Building REST APIs with Go and Gin

July 12, 2026 · Go

Introduction

Go is an excellent choice for building REST APIs. Combined with the Gin framework, you can create fast, maintainable, and scalable web services. In this post, I’ll walk through building a complete REST API from scratch.

Why Go for APIs?

Go’s standard library already includes a production-ready HTTP server. Its concurrency model makes it easy to handle thousands of simultaneous connections. And the language’s simplicity means your codebase stays readable as it grows.

Setting Up the Project

First, initialize a new Go module:

mkdir myapi && cd myapi
go mod init myapi
go get github.com/gin-gonic/gin

Your First Handler

Gin makes routing intuitive. Here’s a simple “Hello World” endpoint:

package main

import (
    "net/http"
    "github.com/gin-gonic/gin"
)

func main() {
    r := gin.Default()

    r.GET("/api/hello", func(c *gin.Context) {
        c.JSON(http.StatusOK, gin.H{
            "message": "Hello, World!",
        })
    })

    r.Run(":8080")
}

Structuring Your API

As your API grows, you’ll want to organize it into handlers, models, and middleware.

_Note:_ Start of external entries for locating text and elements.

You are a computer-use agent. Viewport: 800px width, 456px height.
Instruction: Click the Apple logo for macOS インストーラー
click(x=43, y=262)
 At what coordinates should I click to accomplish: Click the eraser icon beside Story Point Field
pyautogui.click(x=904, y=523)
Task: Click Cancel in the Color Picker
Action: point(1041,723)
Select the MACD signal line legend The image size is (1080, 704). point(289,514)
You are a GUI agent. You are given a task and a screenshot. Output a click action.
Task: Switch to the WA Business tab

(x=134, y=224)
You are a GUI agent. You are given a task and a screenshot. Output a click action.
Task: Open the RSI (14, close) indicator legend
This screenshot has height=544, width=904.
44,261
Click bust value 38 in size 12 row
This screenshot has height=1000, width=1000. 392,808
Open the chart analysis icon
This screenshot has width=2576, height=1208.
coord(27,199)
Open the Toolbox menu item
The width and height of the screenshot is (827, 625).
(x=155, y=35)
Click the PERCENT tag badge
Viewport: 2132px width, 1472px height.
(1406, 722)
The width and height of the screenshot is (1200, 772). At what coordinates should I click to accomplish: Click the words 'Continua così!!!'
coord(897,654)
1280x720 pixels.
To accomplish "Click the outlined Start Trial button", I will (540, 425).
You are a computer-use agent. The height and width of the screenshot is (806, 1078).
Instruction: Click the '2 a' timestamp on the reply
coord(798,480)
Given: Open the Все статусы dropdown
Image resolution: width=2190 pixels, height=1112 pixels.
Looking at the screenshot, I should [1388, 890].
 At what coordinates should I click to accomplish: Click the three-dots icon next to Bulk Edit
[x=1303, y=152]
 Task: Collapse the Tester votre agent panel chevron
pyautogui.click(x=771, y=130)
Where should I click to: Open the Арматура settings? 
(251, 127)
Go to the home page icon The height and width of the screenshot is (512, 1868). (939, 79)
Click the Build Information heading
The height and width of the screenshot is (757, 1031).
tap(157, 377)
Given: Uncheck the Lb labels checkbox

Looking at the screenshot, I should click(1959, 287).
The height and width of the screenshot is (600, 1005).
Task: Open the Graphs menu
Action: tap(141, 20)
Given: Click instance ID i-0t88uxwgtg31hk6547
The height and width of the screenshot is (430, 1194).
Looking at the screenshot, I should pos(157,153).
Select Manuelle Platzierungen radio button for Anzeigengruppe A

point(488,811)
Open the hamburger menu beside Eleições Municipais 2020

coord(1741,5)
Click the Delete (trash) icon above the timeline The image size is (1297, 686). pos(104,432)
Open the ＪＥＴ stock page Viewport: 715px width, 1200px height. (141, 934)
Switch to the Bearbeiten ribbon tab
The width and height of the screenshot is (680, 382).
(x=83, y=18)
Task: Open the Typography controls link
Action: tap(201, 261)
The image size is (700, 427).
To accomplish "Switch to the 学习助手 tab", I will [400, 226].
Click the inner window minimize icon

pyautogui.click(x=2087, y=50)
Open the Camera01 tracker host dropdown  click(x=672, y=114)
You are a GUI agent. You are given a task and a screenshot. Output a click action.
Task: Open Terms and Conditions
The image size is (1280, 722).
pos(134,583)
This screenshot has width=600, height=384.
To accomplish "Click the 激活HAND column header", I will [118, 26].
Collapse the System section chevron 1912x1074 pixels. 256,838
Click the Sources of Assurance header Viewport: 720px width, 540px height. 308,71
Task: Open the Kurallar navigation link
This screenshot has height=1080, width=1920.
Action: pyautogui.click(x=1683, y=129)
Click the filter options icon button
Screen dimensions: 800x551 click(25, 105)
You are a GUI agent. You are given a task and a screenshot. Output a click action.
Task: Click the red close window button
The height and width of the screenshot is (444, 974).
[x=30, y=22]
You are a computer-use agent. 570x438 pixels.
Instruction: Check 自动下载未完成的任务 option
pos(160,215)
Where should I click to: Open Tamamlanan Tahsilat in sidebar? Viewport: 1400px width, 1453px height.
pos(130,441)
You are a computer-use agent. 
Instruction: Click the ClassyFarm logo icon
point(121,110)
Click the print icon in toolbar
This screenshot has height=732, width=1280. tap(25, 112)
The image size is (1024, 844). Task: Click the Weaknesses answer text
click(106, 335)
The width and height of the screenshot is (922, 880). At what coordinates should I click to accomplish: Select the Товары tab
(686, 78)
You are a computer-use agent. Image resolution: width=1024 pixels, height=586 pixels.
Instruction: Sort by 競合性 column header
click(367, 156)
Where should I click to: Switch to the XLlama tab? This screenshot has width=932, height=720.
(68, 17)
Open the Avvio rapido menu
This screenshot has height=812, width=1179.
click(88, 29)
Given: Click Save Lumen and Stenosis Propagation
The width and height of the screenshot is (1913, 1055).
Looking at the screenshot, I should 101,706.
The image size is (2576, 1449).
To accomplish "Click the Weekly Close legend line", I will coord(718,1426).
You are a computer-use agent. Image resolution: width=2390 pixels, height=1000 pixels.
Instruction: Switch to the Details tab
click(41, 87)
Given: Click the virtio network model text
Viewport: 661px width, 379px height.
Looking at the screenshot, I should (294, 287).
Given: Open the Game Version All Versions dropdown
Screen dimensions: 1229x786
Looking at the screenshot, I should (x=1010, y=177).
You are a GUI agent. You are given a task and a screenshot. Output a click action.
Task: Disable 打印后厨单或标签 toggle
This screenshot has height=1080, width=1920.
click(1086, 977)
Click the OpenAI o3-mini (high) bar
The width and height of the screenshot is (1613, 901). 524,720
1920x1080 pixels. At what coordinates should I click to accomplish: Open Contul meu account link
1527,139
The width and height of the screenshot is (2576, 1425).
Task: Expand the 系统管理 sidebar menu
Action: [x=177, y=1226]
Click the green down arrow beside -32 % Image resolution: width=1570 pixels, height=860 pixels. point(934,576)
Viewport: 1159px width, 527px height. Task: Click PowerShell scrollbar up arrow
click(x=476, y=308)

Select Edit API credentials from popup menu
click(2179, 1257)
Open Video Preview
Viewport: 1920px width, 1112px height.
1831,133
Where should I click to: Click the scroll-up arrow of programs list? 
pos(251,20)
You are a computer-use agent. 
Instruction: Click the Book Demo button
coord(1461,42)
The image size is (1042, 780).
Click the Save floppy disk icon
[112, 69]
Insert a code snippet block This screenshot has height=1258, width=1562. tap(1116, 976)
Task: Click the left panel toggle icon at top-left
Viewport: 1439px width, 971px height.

A common structure looks like:

  • handlers/ — HTTP request handlers
  • models/ — data structures and DB logic
  • middleware/ — authentication, logging, CORS

Error Handling

Always return meaningful error messages:

func GetUser(c *gin.Context) {
    id := c.Param("id")
    user, err := db.FindUser(id)
    if err != nil {
        c.JSON(http.StatusNotFound, gin.H{
            "error": "User not found",
        })
        return
    }
    c.JSON(http.StatusOK, user)
}

Conclusion

Go and Gin give you everything you need to build robust REST APIs. The performance is excellent, the code is clean, and the ecosystem is mature. Give it a try on your next project!